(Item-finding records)

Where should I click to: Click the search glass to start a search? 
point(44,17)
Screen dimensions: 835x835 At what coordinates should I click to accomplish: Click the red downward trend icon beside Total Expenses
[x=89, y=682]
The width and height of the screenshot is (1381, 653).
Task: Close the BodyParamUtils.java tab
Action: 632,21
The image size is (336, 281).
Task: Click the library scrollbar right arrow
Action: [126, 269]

§ AIM
Give every line of the items above as a Markdown table with two columns, Row and Line. Number each non-blank line in order and leave out blank lines.

§ WRITTEN ANSWER
| Row | Line |
|---|---|
| 1 | Where should I click to: Click the search glass to start a search?  |
| 2 | point(44,17) |
| 3 | Screen dimensions: 835x835 At what coordinates should I click to accomplish: Click the red downward trend icon beside Total Expenses |
| 4 | [x=89, y=682] |
| 5 | The width and height of the screenshot is (1381, 653). |
| 6 | Task: Close the BodyParamUtils.java tab |
| 7 | Action: 632,21 |
| 8 | The image size is (336, 281). |
| 9 | Task: Click the library scrollbar right arrow |
| 10 | Action: [126, 269] |